◆ Work instruction
Your output should be exactly the lines from the one containing "Closing Day (55, 1713)" through the final line of the following data, please, with no pictures.

──────── Provided entries

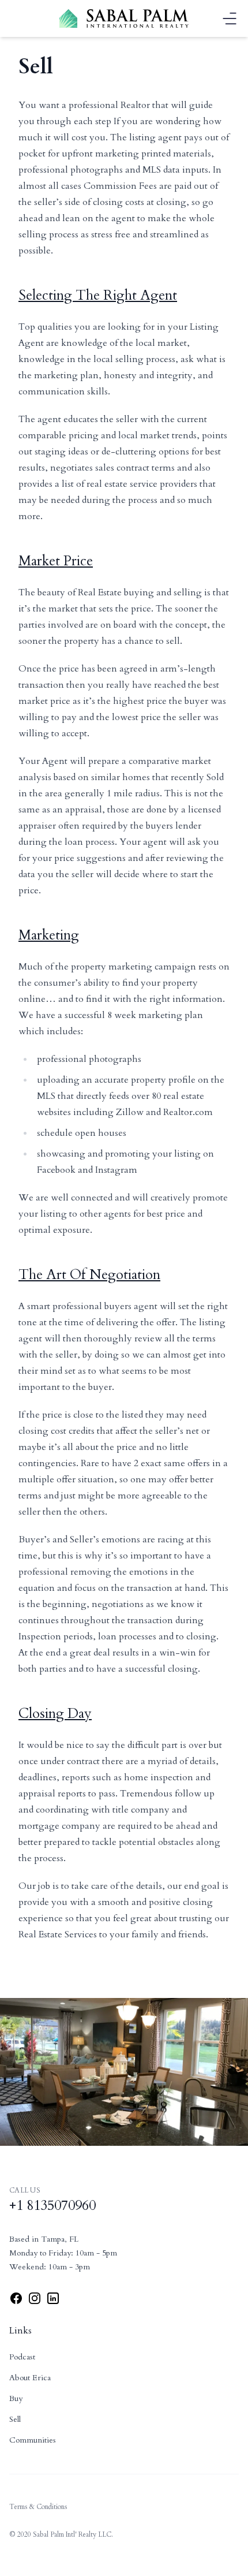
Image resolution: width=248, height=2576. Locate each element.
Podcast (22, 2356)
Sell (15, 2419)
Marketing (48, 935)
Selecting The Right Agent (97, 295)
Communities (32, 2440)
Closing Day (55, 1713)
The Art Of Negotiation (89, 1274)
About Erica (30, 2377)
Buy (15, 2398)
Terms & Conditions (38, 2506)
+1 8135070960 (52, 2206)
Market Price (55, 561)
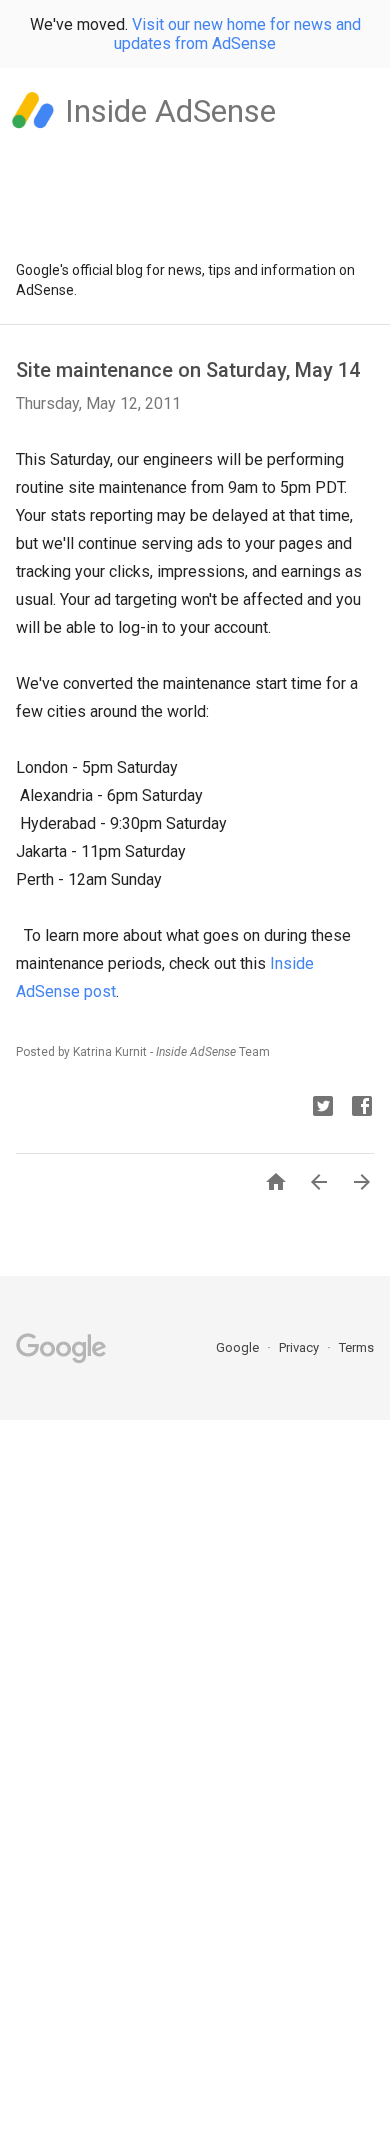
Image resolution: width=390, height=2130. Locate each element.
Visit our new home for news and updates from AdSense (237, 34)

────────────────

◆ Written reply
Closing Day (55, 1713)
The Art Of Negotiation (89, 1274)
About Erica (30, 2377)
Buy (15, 2398)
Terms & Conditions (38, 2506)
+1 8135070960 (52, 2206)
Market Price (55, 561)
Image resolution: width=390, height=2130. Locate each element.
Visit our new home for news and updates from AdSense (237, 34)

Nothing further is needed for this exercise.